▶ _WORK REQUIRED_
Reproduce all of the records below, changing every occurrence of "GUI agent" to "UI agent" and leaving everything else unchanged.

▶ _SUPPLIED DATA_

______________________________

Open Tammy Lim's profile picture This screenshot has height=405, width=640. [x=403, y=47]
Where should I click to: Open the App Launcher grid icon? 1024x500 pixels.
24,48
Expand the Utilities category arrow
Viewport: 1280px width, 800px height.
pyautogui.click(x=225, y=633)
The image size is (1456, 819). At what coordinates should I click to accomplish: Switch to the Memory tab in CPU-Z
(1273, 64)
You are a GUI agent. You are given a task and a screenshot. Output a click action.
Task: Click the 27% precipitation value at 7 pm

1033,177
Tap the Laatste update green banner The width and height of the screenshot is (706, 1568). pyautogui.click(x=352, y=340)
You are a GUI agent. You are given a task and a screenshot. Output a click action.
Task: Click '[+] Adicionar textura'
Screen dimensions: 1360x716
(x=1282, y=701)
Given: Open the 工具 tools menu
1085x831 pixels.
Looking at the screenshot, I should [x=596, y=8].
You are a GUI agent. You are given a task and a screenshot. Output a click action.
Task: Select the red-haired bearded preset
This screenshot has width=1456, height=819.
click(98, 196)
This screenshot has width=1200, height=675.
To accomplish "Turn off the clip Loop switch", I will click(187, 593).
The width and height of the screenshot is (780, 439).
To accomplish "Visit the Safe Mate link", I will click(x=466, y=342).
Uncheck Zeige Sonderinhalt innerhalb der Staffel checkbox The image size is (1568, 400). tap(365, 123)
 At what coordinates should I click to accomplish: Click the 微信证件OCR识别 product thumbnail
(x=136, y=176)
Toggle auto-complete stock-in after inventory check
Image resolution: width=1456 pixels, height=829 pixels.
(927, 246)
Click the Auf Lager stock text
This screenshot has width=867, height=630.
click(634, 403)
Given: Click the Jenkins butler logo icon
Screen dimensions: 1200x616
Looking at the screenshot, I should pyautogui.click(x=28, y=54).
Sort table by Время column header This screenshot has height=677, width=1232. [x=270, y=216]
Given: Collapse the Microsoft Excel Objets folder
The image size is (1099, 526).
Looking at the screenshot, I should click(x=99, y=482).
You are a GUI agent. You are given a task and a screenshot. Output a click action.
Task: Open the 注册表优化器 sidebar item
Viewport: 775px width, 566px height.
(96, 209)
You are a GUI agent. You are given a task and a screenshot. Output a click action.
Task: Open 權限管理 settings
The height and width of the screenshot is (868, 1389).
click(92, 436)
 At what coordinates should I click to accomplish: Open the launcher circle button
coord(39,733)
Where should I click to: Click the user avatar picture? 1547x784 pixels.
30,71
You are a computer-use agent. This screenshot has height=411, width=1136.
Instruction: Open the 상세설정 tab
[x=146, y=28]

______________________________

▶ _RESPONSE_
Open Tammy Lim's profile picture This screenshot has height=405, width=640. [x=403, y=47]
Where should I click to: Open the App Launcher grid icon? 1024x500 pixels.
24,48
Expand the Utilities category arrow
Viewport: 1280px width, 800px height.
pyautogui.click(x=225, y=633)
The image size is (1456, 819). At what coordinates should I click to accomplish: Switch to the Memory tab in CPU-Z
(1273, 64)
You are a UI agent. You are given a task and a screenshot. Output a click action.
Task: Click the 27% precipitation value at 7 pm

1033,177
Tap the Laatste update green banner The width and height of the screenshot is (706, 1568). pyautogui.click(x=352, y=340)
You are a UI agent. You are given a task and a screenshot. Output a click action.
Task: Click '[+] Adicionar textura'
Screen dimensions: 1360x716
(x=1282, y=701)
Given: Open the 工具 tools menu
1085x831 pixels.
Looking at the screenshot, I should [x=596, y=8].
You are a UI agent. You are given a task and a screenshot. Output a click action.
Task: Select the red-haired bearded preset
This screenshot has width=1456, height=819.
click(98, 196)
This screenshot has width=1200, height=675.
To accomplish "Turn off the clip Loop switch", I will click(187, 593).
The width and height of the screenshot is (780, 439).
To accomplish "Visit the Safe Mate link", I will click(x=466, y=342).
Uncheck Zeige Sonderinhalt innerhalb der Staffel checkbox The image size is (1568, 400). tap(365, 123)
 At what coordinates should I click to accomplish: Click the 微信证件OCR识别 product thumbnail
(x=136, y=176)
Toggle auto-complete stock-in after inventory check
Image resolution: width=1456 pixels, height=829 pixels.
(927, 246)
Click the Auf Lager stock text
This screenshot has width=867, height=630.
click(634, 403)
Given: Click the Jenkins butler logo icon
Screen dimensions: 1200x616
Looking at the screenshot, I should pyautogui.click(x=28, y=54).
Sort table by Время column header This screenshot has height=677, width=1232. [x=270, y=216]
Given: Collapse the Microsoft Excel Objets folder
The image size is (1099, 526).
Looking at the screenshot, I should click(x=99, y=482).
You are a UI agent. You are given a task and a screenshot. Output a click action.
Task: Open the 注册表优化器 sidebar item
Viewport: 775px width, 566px height.
(96, 209)
You are a UI agent. You are given a task and a screenshot. Output a click action.
Task: Open 權限管理 settings
The height and width of the screenshot is (868, 1389).
click(92, 436)
 At what coordinates should I click to accomplish: Open the launcher circle button
coord(39,733)
Where should I click to: Click the user avatar picture? 1547x784 pixels.
30,71
You are a computer-use agent. This screenshot has height=411, width=1136.
Instruction: Open the 상세설정 tab
[x=146, y=28]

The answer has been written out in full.